Ona kül derlerdi. Onun ateşi yakmaz veya yanmazdı. O dokunmadan gözleriyle yakardı. Sau raw denildiğinde. Tüm canlıların duydukça ürkütü o isim gelirdi. Nerde bir yangın nerde bir kar görselerdi. Onu hatırlarlardı. Onu yanlızca zarar veren ve öldürenlerin adı anılınca hatırlanırdı. çünkü sau raw ölümü sevmezdi. ölüm onun şehri için onun kurallarına göre sadece kurtulustu.

Ve bir an geldi dengeler Altus oldu. bir kadın geldi. gelişiyle yüz yıllardır küskün Yağmurlar yağdı. O öyle bir geldi ki. Ağlamayı bilmeyen kral ağlamayı öğrendi.

Dökülmeyen yaşlar yağmurlarla veda etti. onun ölümsuz zamanında eskiler yenilendi. ve tüm gerçekler gizledikleri kapıların ardından çıktı. lakin onların  bilmediği bir şey vardı ki. Hayaller ve rüyaların asla gerçek olmadığı. Ve sau raw'ın da en az kendisi kadar acımasız olduğuydu. Kehanet yalanla süslenmiş bir düştü gerçekse. sadece bir yalanın hikayesi oldu.

"

Sayfalarımı eksik verdin.

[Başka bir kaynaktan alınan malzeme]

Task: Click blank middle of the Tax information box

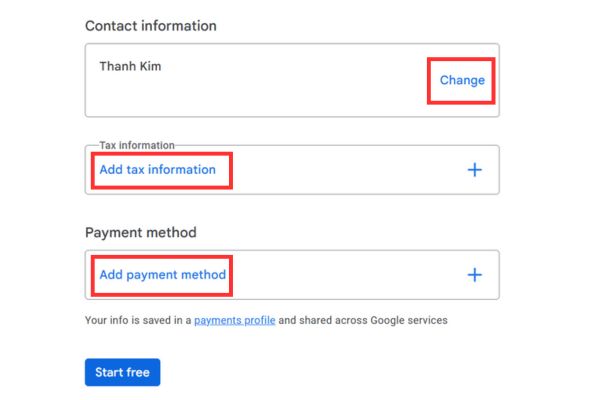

Çünkü hikayemde ki kadının mutlu olduğu sayfası bulunmadı. Sanırım onu benden hatıra olarak aldın. Peki  söyler misin. Bana senden ne kaldı?" kelimeleri ruhumu kasvet gibi sararken. gözlerimin içine veda eder gibi baktı.

"Yokluğunda tek teselyem bana bıraktığın anılarındı. şimdi benden onlarıda aldın söyler misin senden geride bana ne kaldı?"

______________________________________

Bazen hayal kurarsın ve o hayalin hep gerçek olmasını dilersin. tıpkı kitaplarda ki karakterlerde kendini bulduğun gibi. ve onlara kendi hayatını paylaşırsın. yazdığımız hikayeler bazen bizim hayalimiz oldular bazen ise gerceğimiz.

Ve ben gerek olsun gerçekten gerek olsun hayallerden bir hikaye yazdım çok güzel bir hikaye oldu. dilerim ki sizi memnun ederim.

Bu kurguda hem aşk hemde bir baba ve oğlunun birbirlerine olan savaşlarını okuyacaksınız. umarım beğenirsiniz.

Tanıtımı beğendiniz mi? ve fikirleriniz nelerdir? lütfen benimle paylaşın.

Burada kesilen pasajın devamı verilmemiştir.